#### [FUENTE]
____
Ayer hablé con un amigo que, descorazonado, me espetó: “A la
iglesia argentina le queda poco tiempo. Va a ser destruida”. Lo sabía exagerado
y tremendista pero esto ya me pareció demasiado, y le pedí entonces fundamentos
de tamaña y casi sacrílega afirmación. No me dio argumentos. Simplemente me contó
su experiencia del sábado pasado.
Convalecía en su casa del gran Buenos Aires cuando se enteró
que por el frente de su morada pasaría la procesión del Corpus Christi.
Conmovido por el inesperado acontecimiento, salió raudo de su lecho, vistió una
bata de anchas solapas de terciopelo azul y, asomado a la ventana, desafiando
al frío, esperó el paso del augusto cortejo.
De lo primero que se anoticiaron sus sentidos fue del sonido
de tambores redoblantes, que le trajeron a la memoria los piquetes que cotidianamente
interrumpen su viaje a la capital. Mayor asombro aún le causó el hecho de que,
quienes ejecutaban tales instrumentos musicales y quienes los rodeaban, era un
grupo humano similar a los comandados por D’Elia. Sin embargo, esos sonidos
pronto fueron acallados por otros aún más inquietantes: una murga completa, con
toda la estridencia de su música y del colorido de sus disfraces. Un apelotonado
grupo de personas precedía al obispo de la diócesis que, con polerón negro y cuello
derramado, entre sacrílego y chabacano, sobre una simplísima alba, transportaba
la custodia con el sacrosanto Cuerpo del Señor.
____
#### [MATERIAL PROPORCIONADO]
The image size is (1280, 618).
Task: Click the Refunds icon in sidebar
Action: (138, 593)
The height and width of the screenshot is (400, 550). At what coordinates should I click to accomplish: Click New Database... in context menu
____
#### [CONSIGNA A]
Devuelve del relato de la procesión el fragmento que va desde "Conmovido por el" hasta "del augusto cortejo.", ambos incluidos.
#### [CONSIGNA B]
Responde, según el relato de la procesión, a estas preguntas:
(i) ¿Qué prenda vistió el amigo antes de asomarse a la ventana?
(ii) ¿Qué le trajo a la memoria el sonido de los tambores redoblantes?
(iii) ¿Qué transportaba el obispo de la diócesis?
#### [CONSIGNA C]
Enumera todas las prendas que, según el relato de la procesión, llevan puestas el amigo y el obispo.
Las líneas no tienen ningún papel en esto.

#### [RESPUESTA COMPLETA A]
Conmovido por el inesperado acontecimiento, salió raudo de su lecho, vistió una
bata de anchas solapas de terciopelo azul y, asomado a la ventana, desafiando
al frío, esperó el paso del augusto cortejo.

#### [RESPUESTA COMPLETA B]
(i) Una bata de anchas solapas de terciopelo azul.
(ii) Los piquetes que cotidianamente interrumpen su viaje a la capital.
(iii) La custodia con el sacrosanto Cuerpo del Señor.

#### [RESPUESTA COMPLETA C]
- Bata de anchas solapas de terciopelo azul
- Polerón negro
- Alba